A verbatim reproduction of the lines below, from the line containing "Image resolution: width=2478" through the line containing "Delete the slack", both ends included, is the whole required output.

════════════════════

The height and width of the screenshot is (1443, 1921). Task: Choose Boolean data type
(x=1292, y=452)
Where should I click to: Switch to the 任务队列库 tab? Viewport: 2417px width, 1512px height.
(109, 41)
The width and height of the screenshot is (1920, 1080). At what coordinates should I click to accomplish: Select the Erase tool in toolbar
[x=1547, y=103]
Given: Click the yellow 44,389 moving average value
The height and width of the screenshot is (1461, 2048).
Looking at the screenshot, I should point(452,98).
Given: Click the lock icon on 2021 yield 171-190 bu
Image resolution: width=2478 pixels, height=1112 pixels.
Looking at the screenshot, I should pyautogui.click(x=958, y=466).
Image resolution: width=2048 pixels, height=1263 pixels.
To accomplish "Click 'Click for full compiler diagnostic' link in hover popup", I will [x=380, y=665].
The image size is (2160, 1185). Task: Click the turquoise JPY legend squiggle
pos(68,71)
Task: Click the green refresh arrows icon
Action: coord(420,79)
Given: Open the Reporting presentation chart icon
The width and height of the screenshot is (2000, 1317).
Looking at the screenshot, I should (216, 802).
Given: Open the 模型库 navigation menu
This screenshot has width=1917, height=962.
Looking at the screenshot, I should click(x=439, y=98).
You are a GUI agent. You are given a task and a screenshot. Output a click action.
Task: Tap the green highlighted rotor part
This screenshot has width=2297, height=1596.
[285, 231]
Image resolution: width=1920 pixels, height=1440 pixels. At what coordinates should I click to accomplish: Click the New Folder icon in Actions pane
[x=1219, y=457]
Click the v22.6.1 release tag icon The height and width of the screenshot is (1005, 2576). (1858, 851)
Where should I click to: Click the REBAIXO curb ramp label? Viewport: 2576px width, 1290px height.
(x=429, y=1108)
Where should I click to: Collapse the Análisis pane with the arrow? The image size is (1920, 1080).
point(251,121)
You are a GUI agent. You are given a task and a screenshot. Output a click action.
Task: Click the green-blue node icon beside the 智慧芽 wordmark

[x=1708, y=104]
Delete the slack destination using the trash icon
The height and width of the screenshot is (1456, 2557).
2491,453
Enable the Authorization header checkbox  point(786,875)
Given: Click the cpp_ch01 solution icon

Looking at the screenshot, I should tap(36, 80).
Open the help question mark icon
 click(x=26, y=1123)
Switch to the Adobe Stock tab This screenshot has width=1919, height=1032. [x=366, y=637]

════════════════════

• **RESULT OF THE TASK**:
Image resolution: width=2478 pixels, height=1112 pixels.
Looking at the screenshot, I should pyautogui.click(x=958, y=466).
Image resolution: width=2048 pixels, height=1263 pixels.
To accomplish "Click 'Click for full compiler diagnostic' link in hover popup", I will [x=380, y=665].
The image size is (2160, 1185). Task: Click the turquoise JPY legend squiggle
pos(68,71)
Task: Click the green refresh arrows icon
Action: coord(420,79)
Given: Open the Reporting presentation chart icon
The width and height of the screenshot is (2000, 1317).
Looking at the screenshot, I should (216, 802).
Given: Open the 模型库 navigation menu
This screenshot has width=1917, height=962.
Looking at the screenshot, I should click(x=439, y=98).
You are a GUI agent. You are given a task and a screenshot. Output a click action.
Task: Tap the green highlighted rotor part
This screenshot has width=2297, height=1596.
[285, 231]
Image resolution: width=1920 pixels, height=1440 pixels. At what coordinates should I click to accomplish: Click the New Folder icon in Actions pane
[x=1219, y=457]
Click the v22.6.1 release tag icon The height and width of the screenshot is (1005, 2576). (1858, 851)
Where should I click to: Click the REBAIXO curb ramp label? Viewport: 2576px width, 1290px height.
(x=429, y=1108)
Where should I click to: Collapse the Análisis pane with the arrow? The image size is (1920, 1080).
point(251,121)
You are a GUI agent. You are given a task and a screenshot. Output a click action.
Task: Click the green-blue node icon beside the 智慧芽 wordmark

[x=1708, y=104]
Delete the slack destination using the trash icon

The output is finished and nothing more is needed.